OpenCode School

Lesson 3

Configuration

Create a global configuration file for OpenCode.

Each lesson has a prompt you can copy and paste into OpenCode. The prompt includes your student ID and a link to this site, which gives OpenCode everything it needs to teach the lesson and track your progress.

In this lesson, you’ll create a global configuration file that will apply to every OpenCode session across every project on your machine. It includes settings like which AI model to use, what permissions to grant, and how the agent should behave. You’ll tweak your global configuration over time to make OpenCode work exactly the way you want.

If you’ve already created a global config file, that’s great — it won’t be overwritten. OpenCode will merge in any missing settings.

Create the global config file

When OpenCode starts, it looks for a global config file in this location:

OpenCode will create the directory and file for you. If you see any confirmation prompts, choose “Allow Once.” You may see a couple of prompts during this step, so approve each one.

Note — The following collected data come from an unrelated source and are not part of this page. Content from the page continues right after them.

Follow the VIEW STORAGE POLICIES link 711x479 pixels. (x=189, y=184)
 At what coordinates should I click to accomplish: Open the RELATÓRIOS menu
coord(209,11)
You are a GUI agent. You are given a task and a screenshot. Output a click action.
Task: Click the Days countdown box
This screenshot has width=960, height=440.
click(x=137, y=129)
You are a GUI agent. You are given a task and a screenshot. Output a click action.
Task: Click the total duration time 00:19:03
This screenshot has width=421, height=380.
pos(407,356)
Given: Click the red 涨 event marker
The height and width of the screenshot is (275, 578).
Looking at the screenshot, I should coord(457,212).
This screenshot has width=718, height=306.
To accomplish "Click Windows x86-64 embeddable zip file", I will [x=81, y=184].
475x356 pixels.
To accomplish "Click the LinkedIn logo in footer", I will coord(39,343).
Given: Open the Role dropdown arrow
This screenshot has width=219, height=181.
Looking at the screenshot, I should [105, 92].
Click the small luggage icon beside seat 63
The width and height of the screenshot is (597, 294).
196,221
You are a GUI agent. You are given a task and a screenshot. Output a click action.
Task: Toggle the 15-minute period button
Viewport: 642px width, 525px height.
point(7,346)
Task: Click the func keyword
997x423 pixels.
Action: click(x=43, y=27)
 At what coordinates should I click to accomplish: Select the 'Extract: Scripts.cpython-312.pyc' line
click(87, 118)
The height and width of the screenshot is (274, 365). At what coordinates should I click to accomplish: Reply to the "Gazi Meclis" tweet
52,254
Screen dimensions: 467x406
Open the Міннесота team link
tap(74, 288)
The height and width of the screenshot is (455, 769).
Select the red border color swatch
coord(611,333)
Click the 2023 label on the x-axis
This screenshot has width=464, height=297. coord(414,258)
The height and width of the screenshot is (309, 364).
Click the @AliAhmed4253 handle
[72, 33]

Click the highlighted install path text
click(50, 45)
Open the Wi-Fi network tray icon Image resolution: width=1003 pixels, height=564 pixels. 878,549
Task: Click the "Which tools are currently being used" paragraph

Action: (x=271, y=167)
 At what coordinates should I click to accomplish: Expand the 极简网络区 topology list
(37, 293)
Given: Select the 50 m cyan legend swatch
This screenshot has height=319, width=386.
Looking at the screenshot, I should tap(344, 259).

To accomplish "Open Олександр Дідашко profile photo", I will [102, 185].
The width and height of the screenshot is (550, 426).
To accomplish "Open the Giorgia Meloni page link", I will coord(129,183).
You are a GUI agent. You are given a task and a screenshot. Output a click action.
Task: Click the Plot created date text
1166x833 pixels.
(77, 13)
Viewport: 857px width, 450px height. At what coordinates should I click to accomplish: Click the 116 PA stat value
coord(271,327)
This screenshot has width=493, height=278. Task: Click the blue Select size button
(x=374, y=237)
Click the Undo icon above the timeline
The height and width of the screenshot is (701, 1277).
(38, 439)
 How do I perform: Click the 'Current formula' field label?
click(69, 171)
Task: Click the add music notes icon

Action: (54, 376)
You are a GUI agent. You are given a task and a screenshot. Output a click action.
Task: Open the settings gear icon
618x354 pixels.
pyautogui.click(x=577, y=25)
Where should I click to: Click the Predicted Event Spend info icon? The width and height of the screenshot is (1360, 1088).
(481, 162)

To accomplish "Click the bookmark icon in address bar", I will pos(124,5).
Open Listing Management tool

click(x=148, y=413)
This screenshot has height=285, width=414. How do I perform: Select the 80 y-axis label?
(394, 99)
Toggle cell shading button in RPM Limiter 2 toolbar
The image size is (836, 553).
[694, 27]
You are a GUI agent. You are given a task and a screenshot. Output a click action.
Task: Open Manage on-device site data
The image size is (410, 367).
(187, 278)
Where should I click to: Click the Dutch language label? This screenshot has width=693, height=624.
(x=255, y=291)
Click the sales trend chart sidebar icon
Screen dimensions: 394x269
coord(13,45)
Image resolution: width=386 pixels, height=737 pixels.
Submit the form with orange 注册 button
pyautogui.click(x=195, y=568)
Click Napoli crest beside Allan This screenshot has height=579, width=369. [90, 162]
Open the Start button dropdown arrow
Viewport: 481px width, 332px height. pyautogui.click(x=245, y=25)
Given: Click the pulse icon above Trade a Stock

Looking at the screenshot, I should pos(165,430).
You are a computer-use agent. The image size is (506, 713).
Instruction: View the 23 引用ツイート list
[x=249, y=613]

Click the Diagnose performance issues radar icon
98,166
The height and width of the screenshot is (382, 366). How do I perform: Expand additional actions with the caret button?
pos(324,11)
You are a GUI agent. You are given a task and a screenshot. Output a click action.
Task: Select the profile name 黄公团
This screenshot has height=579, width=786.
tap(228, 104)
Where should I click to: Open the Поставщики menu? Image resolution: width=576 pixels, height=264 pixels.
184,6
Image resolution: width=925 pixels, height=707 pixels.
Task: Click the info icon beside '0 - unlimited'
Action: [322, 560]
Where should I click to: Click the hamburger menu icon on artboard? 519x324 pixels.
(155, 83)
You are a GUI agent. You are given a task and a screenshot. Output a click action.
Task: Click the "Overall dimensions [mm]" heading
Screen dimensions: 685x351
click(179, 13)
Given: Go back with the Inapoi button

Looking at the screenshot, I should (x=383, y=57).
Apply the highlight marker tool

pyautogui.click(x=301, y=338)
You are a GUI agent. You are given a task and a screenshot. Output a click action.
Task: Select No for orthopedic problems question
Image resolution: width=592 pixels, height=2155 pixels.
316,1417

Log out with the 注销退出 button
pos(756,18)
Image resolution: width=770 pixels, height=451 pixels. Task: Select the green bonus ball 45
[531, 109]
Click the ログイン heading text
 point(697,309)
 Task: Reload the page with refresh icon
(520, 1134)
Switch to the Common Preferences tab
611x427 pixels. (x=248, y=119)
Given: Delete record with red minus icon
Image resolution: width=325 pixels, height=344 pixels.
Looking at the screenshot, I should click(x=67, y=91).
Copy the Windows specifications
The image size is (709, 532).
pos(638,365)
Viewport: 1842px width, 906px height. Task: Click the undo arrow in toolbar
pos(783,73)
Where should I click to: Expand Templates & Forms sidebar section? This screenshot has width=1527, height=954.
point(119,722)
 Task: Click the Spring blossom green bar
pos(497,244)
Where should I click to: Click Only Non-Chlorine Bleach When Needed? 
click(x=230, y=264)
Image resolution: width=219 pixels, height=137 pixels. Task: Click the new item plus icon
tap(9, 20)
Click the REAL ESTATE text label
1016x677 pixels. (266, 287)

Set some basic configuration

Here’s what your config file will look like:

{
  "$schema": "https://opencode.ai/config.json",
  "default_agent": "plan",
  "permission": {
    "*": "allow",
    "external_directory": "ask",
    "bash": {
      "*": "allow",
      "rm *": "ask",
      "rmdir *": "ask"
    }
  },
  "instructions": [
    "https://<this-site>/api/instructions/<your-student-id>"
  ]
}

We’ll substitute your actual student ID when we create the file. A few things to note:

  • "default_agent": "plan" means every new session starts in Plan mode — a read-only agent that can read your files and discuss your project but won’t make any changes. When you’re ready to act, you switch to Build. We’ll cover this in detail in the Agents lesson.
  • "external_directory": "ask" means OpenCode will pause and ask before reading or editing files outside the current project directory. This is the default behavior, but setting it explicitly makes the config self-documenting.
  • The "bash" block inside "permission" adds safety guardrails for shell commands. Most commands run automatically, but rm (delete files) and rmdir (remove directories) will pause and ask for your approval first. We’ll add more permission rules in the next lesson.
  • The instructions URL lets OpenCode fetch your school enrollment at the start of every session, so it has your student profile on hand even when you’re working on something unrelated.

Restart OpenCode

Config changes take effect the next time OpenCode starts. Once the file is created, quit OpenCode Desktop and reopen it, then return to this chat session so OpenCode can verify your config.

Verify config is working

Let’s ask OpenCode to check that the config file exists and is being applied correctly.

The config also supports models, MCP servers, custom commands, agents, themes, and keybinds — we’ll get to those in later lessons. Full reference: OpenCode config docs.